The Financial Services Agency of Japan now prohibits false representation and exaggerated advertising that try to boost speculative investing, as well as false rumor spreading intended to negatively affect certain crypto assets’ prices. 

speakerphone fake news
Image: ccn.com

According to Anderson Mori & Tomotsune, these include the following actions:

  • engaging in fake sales and purchases
  • participating in collusive sales and purchases
  • entrusting or accepting any entrustment of fake sales and purchases or collusive sales and purchases;
  • engaging in market manipulation through actual sales and purchases
  • engaging in market manipulation through representations and certain similar acts

Reaction from Japanese Crypto Industry

The majority of Japanese crypto-asset exchanges are buoyed by the clearer regulations and the leading role that Japan is taking to help create global benchmark legislation to regulate crypto assets more progressively. 

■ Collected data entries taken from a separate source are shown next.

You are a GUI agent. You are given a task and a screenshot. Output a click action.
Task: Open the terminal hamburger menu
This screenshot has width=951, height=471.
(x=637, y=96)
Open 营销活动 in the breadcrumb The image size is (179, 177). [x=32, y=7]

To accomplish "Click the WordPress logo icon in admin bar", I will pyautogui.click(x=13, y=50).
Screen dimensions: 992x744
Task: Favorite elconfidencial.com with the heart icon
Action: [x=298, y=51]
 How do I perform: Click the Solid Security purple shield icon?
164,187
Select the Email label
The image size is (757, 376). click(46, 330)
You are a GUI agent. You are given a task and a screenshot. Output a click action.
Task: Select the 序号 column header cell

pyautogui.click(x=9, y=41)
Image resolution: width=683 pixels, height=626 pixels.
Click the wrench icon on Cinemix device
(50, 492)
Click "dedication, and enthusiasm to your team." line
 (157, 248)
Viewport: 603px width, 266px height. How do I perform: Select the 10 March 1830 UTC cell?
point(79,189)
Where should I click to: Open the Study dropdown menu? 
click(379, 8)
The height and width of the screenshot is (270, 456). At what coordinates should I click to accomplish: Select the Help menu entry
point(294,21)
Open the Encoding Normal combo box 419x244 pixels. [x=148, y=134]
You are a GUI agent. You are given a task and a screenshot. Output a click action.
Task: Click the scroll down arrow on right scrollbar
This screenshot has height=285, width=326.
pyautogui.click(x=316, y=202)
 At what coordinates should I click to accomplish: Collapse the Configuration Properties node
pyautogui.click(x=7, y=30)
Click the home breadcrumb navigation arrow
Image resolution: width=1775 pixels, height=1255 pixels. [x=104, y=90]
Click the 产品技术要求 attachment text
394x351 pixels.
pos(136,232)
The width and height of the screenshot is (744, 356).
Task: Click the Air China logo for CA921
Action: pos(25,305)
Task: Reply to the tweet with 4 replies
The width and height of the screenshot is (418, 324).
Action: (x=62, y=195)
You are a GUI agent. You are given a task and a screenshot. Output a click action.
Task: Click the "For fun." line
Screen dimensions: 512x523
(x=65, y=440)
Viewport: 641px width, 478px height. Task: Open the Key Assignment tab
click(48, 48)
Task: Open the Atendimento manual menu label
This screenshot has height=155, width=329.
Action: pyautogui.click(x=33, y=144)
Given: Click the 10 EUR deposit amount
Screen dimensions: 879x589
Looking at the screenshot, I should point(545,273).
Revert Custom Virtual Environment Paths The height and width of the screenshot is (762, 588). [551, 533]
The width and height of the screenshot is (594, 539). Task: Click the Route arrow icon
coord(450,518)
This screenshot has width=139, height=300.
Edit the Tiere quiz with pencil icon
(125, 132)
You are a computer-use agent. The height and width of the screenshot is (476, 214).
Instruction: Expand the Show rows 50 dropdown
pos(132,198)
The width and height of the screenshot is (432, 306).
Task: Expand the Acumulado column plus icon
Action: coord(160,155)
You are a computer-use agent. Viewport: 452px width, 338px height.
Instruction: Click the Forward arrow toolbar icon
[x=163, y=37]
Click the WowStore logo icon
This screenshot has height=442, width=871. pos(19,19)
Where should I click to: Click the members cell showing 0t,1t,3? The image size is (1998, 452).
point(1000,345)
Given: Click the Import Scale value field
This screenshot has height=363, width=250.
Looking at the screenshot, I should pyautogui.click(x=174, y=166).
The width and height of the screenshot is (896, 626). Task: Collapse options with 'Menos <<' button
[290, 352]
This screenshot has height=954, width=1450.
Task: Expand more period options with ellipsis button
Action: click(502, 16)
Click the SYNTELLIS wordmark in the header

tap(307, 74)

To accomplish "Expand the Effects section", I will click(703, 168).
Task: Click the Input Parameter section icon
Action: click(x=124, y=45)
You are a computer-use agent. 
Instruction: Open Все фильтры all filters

In interviews with CoinTelegraph Japan, a couple of exchanges had the following to say:

“We are very positive. Clear rules are expected to help institutional investors enter, leading to market expansion.”


“By clarifying…regulation…, we believe that it will lead to the healthy development of the cryptocurrency industry. On the other hand, there is also concern that the term change to crypto assets may be a setback for cryptocurrency as a means of payment.”



The new amendments to Japan’s PSA and FIEA laws play a fine balancing act: they promise to protect Japanese crypto-asset owners even more, but also gives exchanges a very clear playbook in order to stay on the FSA’s right side.

While some of these regulations are strict, they are also fair and set a firm foundation on which Japanese regulators build in the coming years. 

Moreover, by raising the barriers even further for new exchanges, the FSA is sending a clear message to institutional businesses that crypto-assets like Bitcoin are here to stay.

The only variable is how to regulate them effectively. Japan’s progressive cryptocurrency policy certainly leads the way for the rest of the world.